#### ASSIGNMENT
In this exercise, every entry is to be transcribed exactly as written.

#### DATA

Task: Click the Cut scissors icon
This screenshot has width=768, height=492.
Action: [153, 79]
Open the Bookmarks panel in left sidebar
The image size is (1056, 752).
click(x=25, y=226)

#### REPLY TO THE TASK
Task: Click the Cut scissors icon
This screenshot has width=768, height=492.
Action: [153, 79]
Open the Bookmarks panel in left sidebar
The image size is (1056, 752).
click(x=25, y=226)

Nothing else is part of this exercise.